## SET PROBLEM 1
List every distinct year that appears in the source text below, in order of first mention.

Just so with the humble Straggler. If the Census Bureau is to be believed, the resident population of these United States has just passed through the 300 million mark. Reading of this, my fancy became disordered, driving me to seek refuge in arithmetic. Here I shall try to reconstruct my train of thought.

There seems to be no mood of national rejoicing for this demographic milestone, as there was back in 1967 when the "census clock" in the Commerce Department registered 200 million. On that occasion, a crowd in the lobby of the building broke into cheers and applause, and Lyndon Johnson made a celebratory speech.

What was not to like? The Americans of 1967 believed their nation to be a good one, so that the more populous she became, the better for humanity. They did not worry about "diversity," separation, and social discord between groups. Why should they? There were only two distinct groups of any numerical consequence: white Americans at 88.6 percent of the population and Negroes at 10.5 percent (on the 1960 census figures). The number for white Americans was actually an advance of eight percent on the 1790 figure, when almost one in five of the inhabitants of the Thirteen Colonies was black. In any case, when the two hundred millionth American showed up, the Civil Rights revolution was under way. Everyone knew that once legal disabilities against them had been swept aside, black Americans would merge peacefully into the general mass of citizens, and race would soon be of interest only to the manufacturers of cosmetic products. We should be a single harmonious nation, marching forward to a radiant future, our alabaster cities gleaming in the sun, our numbers ever swelling!

## MATERIAL SHOWN
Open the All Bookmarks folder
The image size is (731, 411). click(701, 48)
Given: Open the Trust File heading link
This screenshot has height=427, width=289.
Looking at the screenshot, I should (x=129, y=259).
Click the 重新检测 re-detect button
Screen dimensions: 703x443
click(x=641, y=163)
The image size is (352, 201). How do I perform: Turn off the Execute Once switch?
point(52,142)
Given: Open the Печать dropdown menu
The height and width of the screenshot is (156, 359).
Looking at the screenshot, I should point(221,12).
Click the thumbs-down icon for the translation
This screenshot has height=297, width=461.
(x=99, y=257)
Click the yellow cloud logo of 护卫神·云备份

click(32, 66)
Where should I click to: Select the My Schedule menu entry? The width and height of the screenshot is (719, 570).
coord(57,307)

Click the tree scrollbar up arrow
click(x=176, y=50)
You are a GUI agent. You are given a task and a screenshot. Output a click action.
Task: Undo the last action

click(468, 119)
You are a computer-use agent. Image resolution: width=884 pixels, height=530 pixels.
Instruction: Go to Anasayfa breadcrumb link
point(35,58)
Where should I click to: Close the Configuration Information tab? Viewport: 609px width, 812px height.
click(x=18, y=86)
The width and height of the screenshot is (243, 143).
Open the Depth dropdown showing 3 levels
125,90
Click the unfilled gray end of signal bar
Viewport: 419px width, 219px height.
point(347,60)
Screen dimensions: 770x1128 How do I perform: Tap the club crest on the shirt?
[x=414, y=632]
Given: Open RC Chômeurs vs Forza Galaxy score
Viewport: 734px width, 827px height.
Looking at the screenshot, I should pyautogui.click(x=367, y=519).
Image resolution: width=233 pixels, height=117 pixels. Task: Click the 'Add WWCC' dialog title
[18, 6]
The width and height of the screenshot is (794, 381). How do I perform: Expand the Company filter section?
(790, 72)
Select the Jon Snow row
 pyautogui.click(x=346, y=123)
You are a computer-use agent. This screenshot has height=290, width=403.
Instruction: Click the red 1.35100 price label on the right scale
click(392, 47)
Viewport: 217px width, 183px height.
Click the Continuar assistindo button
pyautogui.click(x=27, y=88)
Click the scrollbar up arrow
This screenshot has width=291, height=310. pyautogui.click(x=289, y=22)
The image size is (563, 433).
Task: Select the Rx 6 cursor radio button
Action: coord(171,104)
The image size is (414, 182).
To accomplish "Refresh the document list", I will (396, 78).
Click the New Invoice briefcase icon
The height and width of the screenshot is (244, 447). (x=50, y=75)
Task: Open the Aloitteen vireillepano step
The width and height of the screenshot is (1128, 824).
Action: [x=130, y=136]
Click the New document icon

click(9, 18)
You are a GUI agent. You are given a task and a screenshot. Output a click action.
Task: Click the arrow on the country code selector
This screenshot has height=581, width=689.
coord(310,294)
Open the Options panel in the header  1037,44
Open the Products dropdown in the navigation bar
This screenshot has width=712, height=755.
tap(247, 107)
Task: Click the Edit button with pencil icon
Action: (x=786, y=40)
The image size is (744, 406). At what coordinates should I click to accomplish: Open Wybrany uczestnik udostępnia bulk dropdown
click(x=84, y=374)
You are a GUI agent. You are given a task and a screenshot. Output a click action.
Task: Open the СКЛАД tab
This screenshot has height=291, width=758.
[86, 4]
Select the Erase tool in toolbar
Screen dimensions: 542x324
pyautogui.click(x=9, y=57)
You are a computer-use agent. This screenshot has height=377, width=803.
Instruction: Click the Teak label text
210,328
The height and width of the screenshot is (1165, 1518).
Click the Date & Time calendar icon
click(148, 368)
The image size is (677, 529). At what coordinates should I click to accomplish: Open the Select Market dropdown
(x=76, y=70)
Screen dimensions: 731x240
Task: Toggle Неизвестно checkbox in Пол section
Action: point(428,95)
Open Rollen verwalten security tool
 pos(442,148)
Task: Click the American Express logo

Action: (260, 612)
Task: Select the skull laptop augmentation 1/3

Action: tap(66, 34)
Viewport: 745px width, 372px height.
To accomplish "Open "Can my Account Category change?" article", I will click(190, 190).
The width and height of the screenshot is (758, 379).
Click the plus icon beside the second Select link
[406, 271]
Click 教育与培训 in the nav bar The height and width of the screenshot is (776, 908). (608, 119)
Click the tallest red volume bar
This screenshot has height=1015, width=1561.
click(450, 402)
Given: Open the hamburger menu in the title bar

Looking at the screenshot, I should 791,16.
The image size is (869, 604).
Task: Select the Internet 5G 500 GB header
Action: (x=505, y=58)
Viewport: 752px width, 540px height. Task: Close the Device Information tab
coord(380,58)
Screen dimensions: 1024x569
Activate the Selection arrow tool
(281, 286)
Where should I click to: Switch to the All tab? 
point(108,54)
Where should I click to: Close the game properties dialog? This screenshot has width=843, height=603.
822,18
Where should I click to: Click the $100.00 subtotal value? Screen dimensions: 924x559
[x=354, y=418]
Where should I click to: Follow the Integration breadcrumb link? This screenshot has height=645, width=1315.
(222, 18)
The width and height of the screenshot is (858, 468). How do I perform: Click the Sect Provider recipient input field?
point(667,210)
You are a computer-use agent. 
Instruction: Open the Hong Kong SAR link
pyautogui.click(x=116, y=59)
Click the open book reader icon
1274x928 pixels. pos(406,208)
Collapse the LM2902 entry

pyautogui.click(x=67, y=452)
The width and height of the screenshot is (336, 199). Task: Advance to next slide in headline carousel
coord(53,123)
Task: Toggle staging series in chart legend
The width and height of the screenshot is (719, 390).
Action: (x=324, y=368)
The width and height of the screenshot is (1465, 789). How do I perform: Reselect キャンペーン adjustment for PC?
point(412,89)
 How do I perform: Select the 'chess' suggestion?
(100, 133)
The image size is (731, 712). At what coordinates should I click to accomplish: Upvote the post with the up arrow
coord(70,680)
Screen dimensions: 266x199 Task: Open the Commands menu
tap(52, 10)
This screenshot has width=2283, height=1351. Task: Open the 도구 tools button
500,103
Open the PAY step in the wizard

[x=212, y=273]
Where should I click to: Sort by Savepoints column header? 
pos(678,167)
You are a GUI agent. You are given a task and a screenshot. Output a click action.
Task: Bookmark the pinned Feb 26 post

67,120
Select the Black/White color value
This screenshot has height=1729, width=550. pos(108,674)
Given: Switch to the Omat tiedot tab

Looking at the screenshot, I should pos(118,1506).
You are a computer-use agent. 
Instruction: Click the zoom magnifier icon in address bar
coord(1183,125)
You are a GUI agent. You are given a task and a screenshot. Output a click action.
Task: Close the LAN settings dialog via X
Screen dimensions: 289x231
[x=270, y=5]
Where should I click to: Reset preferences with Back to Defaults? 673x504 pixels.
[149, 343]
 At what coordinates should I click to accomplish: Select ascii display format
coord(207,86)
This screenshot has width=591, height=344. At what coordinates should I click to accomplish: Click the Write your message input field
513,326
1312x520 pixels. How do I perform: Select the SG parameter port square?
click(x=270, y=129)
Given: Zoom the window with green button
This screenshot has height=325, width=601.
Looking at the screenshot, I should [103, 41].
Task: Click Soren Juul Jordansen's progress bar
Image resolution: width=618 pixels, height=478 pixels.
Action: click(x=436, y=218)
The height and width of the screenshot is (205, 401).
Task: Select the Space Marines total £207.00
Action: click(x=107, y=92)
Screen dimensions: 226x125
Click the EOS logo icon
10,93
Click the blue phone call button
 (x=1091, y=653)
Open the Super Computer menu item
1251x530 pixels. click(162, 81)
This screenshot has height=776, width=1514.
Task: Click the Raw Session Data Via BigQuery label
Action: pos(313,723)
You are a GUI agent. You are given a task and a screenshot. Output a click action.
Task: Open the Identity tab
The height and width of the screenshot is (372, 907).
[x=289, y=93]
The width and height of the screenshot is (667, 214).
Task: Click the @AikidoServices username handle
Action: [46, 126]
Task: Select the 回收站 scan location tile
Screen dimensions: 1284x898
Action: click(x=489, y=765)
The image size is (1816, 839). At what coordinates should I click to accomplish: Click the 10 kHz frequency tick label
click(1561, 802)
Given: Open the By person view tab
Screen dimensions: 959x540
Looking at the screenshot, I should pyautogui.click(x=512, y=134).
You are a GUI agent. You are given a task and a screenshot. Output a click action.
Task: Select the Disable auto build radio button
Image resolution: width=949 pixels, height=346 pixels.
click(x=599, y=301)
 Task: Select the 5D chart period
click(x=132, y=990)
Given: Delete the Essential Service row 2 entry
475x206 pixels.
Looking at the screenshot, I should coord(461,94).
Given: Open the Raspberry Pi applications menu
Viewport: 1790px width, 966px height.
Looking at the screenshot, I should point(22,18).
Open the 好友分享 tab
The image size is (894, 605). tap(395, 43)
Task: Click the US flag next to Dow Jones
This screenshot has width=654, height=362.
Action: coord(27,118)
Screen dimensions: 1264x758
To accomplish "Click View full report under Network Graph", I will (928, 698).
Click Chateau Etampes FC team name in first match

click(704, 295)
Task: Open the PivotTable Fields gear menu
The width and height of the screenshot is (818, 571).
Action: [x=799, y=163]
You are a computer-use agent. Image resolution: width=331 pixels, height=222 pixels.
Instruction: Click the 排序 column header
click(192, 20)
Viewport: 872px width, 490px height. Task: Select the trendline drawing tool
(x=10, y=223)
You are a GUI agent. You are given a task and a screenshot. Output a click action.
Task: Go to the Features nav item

## SET PROBLEM 2
Copy out the lines of the records again, starting at the line that contains "Click the scrollbar up arrow" and ending at the line that contains "Action: (x=786, y=40)".

## RESPONSE 1
1967, 1960, 1790

## RESPONSE 2
Click the scrollbar up arrow
This screenshot has width=291, height=310. pyautogui.click(x=289, y=22)
The image size is (563, 433).
Task: Select the Rx 6 cursor radio button
Action: coord(171,104)
The image size is (414, 182).
To accomplish "Refresh the document list", I will (396, 78).
Click the New Invoice briefcase icon
The height and width of the screenshot is (244, 447). (x=50, y=75)
Task: Open the Aloitteen vireillepano step
The width and height of the screenshot is (1128, 824).
Action: [x=130, y=136]
Click the New document icon

click(9, 18)
You are a GUI agent. You are given a task and a screenshot. Output a click action.
Task: Click the arrow on the country code selector
This screenshot has height=581, width=689.
coord(310,294)
Open the Options panel in the header  1037,44
Open the Products dropdown in the navigation bar
This screenshot has width=712, height=755.
tap(247, 107)
Task: Click the Edit button with pencil icon
Action: (x=786, y=40)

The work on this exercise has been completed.